### Work order
Among the entries that follow, the required portion opens with the line containing "This screenshot has height=812, width=1467." and closes with the line containing "954x912 pixels.". Give that portion again exactly, and nothing else.

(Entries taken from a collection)
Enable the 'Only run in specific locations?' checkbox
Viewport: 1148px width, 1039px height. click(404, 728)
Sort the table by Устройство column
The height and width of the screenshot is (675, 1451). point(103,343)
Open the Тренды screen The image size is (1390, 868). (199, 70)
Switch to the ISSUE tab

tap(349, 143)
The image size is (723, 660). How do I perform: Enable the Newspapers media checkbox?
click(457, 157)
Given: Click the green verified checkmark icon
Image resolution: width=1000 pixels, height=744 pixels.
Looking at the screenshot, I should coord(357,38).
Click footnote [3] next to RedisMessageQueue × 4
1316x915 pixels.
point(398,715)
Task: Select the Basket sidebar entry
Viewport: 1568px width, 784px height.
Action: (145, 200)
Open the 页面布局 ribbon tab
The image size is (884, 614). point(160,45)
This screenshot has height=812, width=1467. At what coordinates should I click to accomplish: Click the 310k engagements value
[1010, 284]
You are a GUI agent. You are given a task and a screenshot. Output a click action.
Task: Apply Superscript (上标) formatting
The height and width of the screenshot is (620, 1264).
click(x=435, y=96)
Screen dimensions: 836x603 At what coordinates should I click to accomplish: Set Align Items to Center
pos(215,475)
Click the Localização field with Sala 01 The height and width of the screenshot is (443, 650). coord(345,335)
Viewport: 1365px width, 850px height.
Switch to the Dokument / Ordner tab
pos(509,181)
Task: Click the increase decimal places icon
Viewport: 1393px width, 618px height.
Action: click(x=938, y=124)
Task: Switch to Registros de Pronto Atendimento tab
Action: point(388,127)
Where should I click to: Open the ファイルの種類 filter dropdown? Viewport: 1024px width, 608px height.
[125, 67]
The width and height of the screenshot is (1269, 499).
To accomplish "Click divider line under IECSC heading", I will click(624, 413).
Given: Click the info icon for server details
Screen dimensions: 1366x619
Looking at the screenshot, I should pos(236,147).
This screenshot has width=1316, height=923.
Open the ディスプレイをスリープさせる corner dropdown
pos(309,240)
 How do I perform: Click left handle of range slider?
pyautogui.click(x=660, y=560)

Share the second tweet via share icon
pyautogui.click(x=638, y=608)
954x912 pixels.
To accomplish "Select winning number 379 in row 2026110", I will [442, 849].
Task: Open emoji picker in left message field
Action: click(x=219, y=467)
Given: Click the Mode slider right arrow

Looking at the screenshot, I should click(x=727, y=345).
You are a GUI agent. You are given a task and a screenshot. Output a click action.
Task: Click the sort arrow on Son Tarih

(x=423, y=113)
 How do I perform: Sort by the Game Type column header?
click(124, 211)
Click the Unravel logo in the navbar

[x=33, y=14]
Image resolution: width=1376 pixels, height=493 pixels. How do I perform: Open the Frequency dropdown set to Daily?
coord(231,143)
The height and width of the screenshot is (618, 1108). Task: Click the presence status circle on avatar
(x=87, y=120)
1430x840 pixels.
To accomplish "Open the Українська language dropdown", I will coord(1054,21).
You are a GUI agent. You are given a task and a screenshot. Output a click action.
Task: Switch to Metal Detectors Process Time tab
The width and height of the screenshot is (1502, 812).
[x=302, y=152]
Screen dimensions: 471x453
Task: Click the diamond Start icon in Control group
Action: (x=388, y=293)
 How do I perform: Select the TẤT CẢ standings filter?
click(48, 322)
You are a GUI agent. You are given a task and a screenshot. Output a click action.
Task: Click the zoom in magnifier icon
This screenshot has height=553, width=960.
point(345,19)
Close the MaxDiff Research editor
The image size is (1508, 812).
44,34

### Output for this task
This screenshot has height=812, width=1467. At what coordinates should I click to accomplish: Click the 310k engagements value
[1010, 284]
You are a GUI agent. You are given a task and a screenshot. Output a click action.
Task: Apply Superscript (上标) formatting
The height and width of the screenshot is (620, 1264).
click(x=435, y=96)
Screen dimensions: 836x603 At what coordinates should I click to accomplish: Set Align Items to Center
pos(215,475)
Click the Localização field with Sala 01 The height and width of the screenshot is (443, 650). coord(345,335)
Viewport: 1365px width, 850px height.
Switch to the Dokument / Ordner tab
pos(509,181)
Task: Click the increase decimal places icon
Viewport: 1393px width, 618px height.
Action: click(x=938, y=124)
Task: Switch to Registros de Pronto Atendimento tab
Action: point(388,127)
Where should I click to: Open the ファイルの種類 filter dropdown? Viewport: 1024px width, 608px height.
[125, 67]
The width and height of the screenshot is (1269, 499).
To accomplish "Click divider line under IECSC heading", I will click(624, 413).
Given: Click the info icon for server details
Screen dimensions: 1366x619
Looking at the screenshot, I should pos(236,147).
This screenshot has width=1316, height=923.
Open the ディスプレイをスリープさせる corner dropdown
pos(309,240)
 How do I perform: Click left handle of range slider?
pyautogui.click(x=660, y=560)

Share the second tweet via share icon
pyautogui.click(x=638, y=608)
954x912 pixels.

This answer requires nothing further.